Yes "nefarious persons are subtly manipulating the market "
IT"S GOLDMAN SACHS !!!
and yes, they are trying to bring down or own the whole western world
"We're All Missing the Point on Computer Security"
Yep- that article was written ten years back, but it couldn't be more insightful and ahead-of-its-time in the context of this discussion.
"Slashdot - News and Chat Sites Deviant". (Click "homepage" link above for details).
Subtle attacks of any type organized on a large scale can hurt anything.
Probaly they will avoid the next market crash with their interference.
The "Carbon Market" is a scam. The DDoSers have good will.
+1, Very good read.
What's worse? Attacking someone's borders, or slowly disrupting and degrading confidence in their entire national economic well-being?
Attacking someone's borders.
We've got banks operating with completely ineffective oversight, leveraging themselves completely irresponsibly, and when things get ugly everyone gets bailed out for the sake of "The System". What system? No accountability = no system. Did even one bank executive get fired specifically for tanking the market? No, instead most got big bonuses from the bailout money. Think we're better off now, or worse?
War as we knew it was obsolete
Nothing could beat complete denial
- Emily Haines
I'm all for such attacks myself, those 'elements of the market economy' do plenty of harm and are in dire need of some counter-force.
That's a joke, right? Well, if it was a real market, there'd be a reason to care about it.
This is just what we need to get that internet kill switch thing passed!
Recent cyber-attacks on the European Emissions Trading Scheme shut down that exchange's carbon market just a few weeks ago. ...slowly disrupting and degrading confidence in their entire national economic well-being?"
Isn't that the whole purpose of the Carbon credits market?
The only people to disrupting the world's economies are the traders in such places as Solomon Brothers.
Stability is de-stabilising
Hyman Minsky
That's the "normal" business cycle. Coming out of a crisis, conservative projects are put forward, are funded, and succeed. This raises confidence and encourages more leverage. Over time less conservative projects are put forward, leveraged to the hilt. Eventually proposed projects get too shonky and fail, triggering another crisis. And the cycle repeats.
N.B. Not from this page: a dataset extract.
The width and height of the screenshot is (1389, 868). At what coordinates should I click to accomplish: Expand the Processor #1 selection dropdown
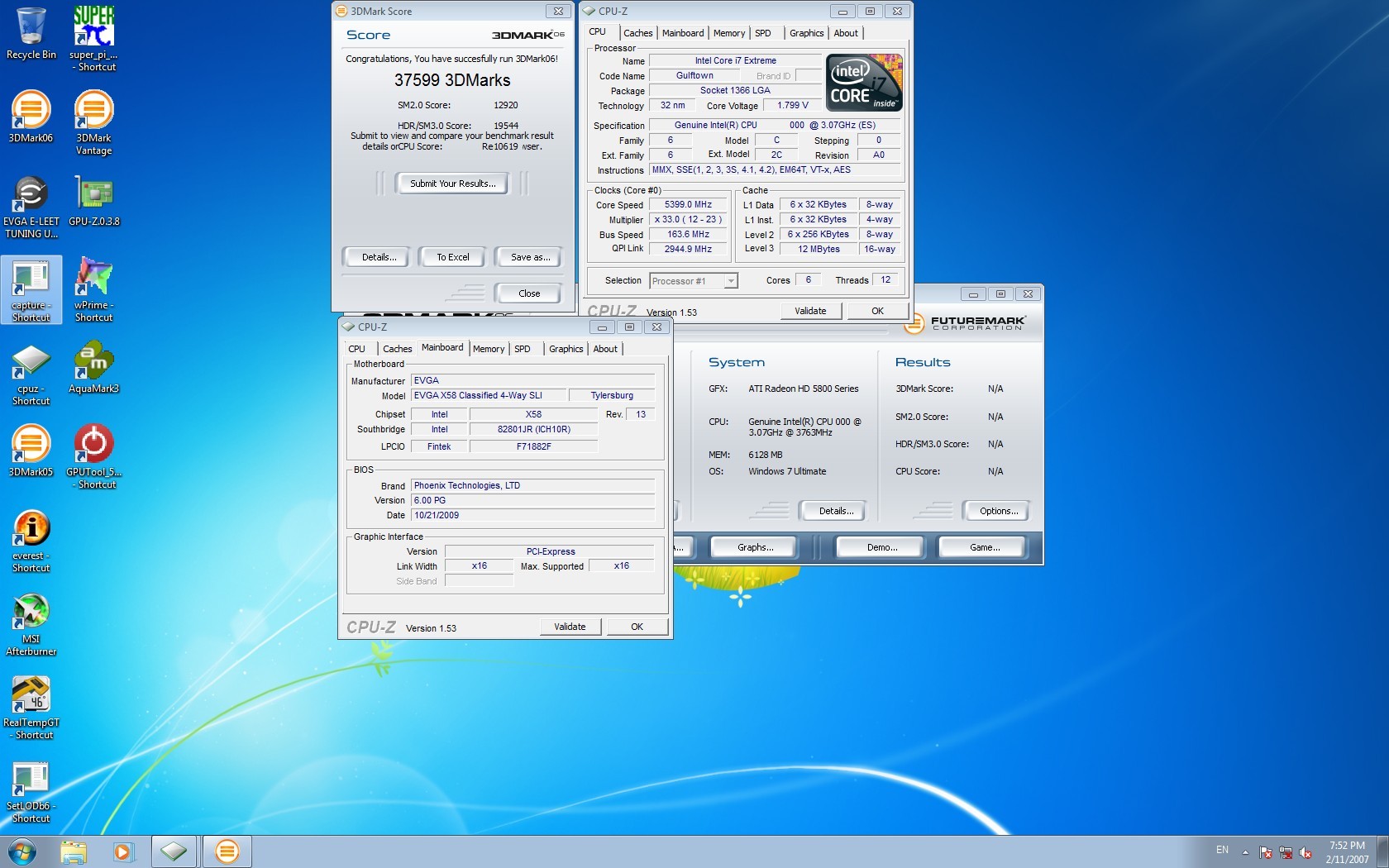click(730, 281)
However with each of these smaller cycles, the overall level of debt in the system increased. And over time the economy looked more and more like a massive ponzi scheme. The economy can no longer recover by simply encouraging more leverage since there aren't enough people left who are willing to take on more debt.
09F91102 no, 455FE104 nope, F190A1E8 uh-uh, 7A5F8A09 that's not it, C87294CE no. Ah! 452F6E403CDF10714E41DFAA257D313F.
"If you live in a pen with a herd of psychotic rhinoceroses, does the fact that there are angry Jack Russel terriers wandering about make a difference?"
You can use the dogs to distract the rhinos!
It would be the normal business cycle, except that the government has stepped in and "stopped" the downside part, with the pretty obvious result that the bubble based booms get larger at each step and the next downside is even bigger and hence requires more to "stop" it. And it's getting pretty close to being big enough that it won't be able to "stopped" at which point we get the cumulative downside of all those busts we avoided (well avoided the bulk of) all at once. On the bright side it's going to be interesting to watch...
ecent cyber-attacks on the European Emissions Trading Scheme shut down that exchange's carbon market just a few weeks ago.
That's "subtle"?
The higher the technology, the sharper that two-edged sword.
Aliens from outer space. They’ve been here since before the New Sun. You and I saw them in the Dark. The lights in the sky, remember?
--Sherkaner
When you have a market based on an imaginary construct (Al Gore's book and the the folks at East Anglia U.), it is ripe for any form of fraud. Or, as the English sailor in Holland put it, "That's a funny tasting onion."